2020 film by Ali Zamani

Angels Fallen is a 2020 science fiction action adventure horror film directed by Ali Zamani, written by Amanda Barton, and starring Nicola Posener, Houston Rhines, Michael Teh, Li Jing, Eric Roberts and Michael Madsen.

== Plot ==
After the tragic loss of his wife battling the forces of darkness, Gabriel is persuaded to rejoin his former team of demon hunters traveling from relative obscurity in America to the deep unknown regions of Europe. He is joined by his estranged best friend Michael who harbors a dark secret, the mystical Hannah whose visions predict the future, and a motley crew of demon slayers. After losing part of his team, Gabriel must confront his tragic past and decide who really is friend or foe.

== Cast ==

- Nicola Posener as Hannah
- Houston Rhines as Gabriel
- Michael Teh as Michael
- Li Jing as Lola
- Michael Madsen as Balthazar
- Said Legue as Ty
- Caroline Amiguet as Valentina
- Eric Roberts as Werrick
- Lee Kholafai as Jax Fury

== Production ==
It was announced that Ali Zamani would direct Amanda Barton's script.
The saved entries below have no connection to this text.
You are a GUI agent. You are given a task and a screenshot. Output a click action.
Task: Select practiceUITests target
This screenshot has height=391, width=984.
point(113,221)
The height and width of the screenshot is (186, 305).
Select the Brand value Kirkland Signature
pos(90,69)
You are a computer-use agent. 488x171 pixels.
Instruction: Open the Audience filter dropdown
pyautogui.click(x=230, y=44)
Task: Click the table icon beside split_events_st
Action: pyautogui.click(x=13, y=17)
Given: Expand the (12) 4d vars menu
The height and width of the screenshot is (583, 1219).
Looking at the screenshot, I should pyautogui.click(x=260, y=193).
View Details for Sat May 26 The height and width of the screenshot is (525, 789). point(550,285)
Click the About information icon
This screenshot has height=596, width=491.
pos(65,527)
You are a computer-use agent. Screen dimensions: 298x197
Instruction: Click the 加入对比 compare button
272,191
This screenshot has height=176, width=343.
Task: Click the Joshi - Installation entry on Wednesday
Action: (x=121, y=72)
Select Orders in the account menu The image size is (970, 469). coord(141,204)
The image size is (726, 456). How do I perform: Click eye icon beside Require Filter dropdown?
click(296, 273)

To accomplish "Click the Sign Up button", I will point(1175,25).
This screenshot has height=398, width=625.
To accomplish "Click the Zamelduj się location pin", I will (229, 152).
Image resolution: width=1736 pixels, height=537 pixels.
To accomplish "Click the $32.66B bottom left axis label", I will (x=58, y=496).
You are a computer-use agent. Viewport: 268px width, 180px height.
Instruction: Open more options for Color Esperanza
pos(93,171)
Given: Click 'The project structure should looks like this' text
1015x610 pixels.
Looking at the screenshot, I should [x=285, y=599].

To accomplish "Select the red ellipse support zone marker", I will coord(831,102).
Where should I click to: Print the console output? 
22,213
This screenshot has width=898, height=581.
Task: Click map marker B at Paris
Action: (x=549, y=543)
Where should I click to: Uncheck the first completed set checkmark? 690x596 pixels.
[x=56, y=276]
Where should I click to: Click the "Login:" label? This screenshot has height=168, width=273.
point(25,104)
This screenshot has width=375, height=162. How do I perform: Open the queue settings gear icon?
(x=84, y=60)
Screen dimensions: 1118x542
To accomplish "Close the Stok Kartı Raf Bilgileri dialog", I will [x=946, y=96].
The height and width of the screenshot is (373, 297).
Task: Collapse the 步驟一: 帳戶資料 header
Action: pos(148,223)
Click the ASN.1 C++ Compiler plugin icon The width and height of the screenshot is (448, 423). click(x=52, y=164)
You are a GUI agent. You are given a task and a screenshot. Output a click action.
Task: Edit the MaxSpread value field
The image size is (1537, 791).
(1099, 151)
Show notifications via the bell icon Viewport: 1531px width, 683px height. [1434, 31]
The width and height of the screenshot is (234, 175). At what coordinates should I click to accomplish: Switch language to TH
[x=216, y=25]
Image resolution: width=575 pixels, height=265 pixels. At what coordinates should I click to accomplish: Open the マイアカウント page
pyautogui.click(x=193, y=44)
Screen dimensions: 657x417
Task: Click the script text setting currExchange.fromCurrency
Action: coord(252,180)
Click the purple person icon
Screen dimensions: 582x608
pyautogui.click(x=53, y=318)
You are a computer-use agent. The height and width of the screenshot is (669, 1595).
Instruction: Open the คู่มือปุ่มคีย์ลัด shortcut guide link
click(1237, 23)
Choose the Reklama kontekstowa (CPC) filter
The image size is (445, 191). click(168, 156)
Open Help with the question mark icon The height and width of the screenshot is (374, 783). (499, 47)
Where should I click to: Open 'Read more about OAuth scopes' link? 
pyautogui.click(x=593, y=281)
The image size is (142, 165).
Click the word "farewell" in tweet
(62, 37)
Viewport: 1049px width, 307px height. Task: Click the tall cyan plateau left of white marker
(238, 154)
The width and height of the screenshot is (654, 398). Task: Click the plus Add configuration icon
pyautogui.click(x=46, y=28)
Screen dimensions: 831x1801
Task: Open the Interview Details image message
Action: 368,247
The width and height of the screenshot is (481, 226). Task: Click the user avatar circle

Michael Madsen was cast along with Nicola Posener, Houston Rhines and Michael Teh.

== Release ==
The film was released on DVD and digital January 14, 2020, by Uncork'd Entertainment. The film is currently available for free on Freevee, Tubi, Redbox, and Amazon Prime Video.

== Critical response ==
Brandon Henry at Horror Buzz said the movie starts off interesting, but was left confused at the end. Nathan Wyckoff at Horror News said the cast gave a "solid effort" but it was not enough to be considered a successful film. Both Jim Morazzini at Voices from the Balcony and Alain Elliott at Nerdly scored it a 1 out of 5.

== Sequel ==
A sequel called Angels Fallen: Warriors of Peace was announced to star Denise Richards.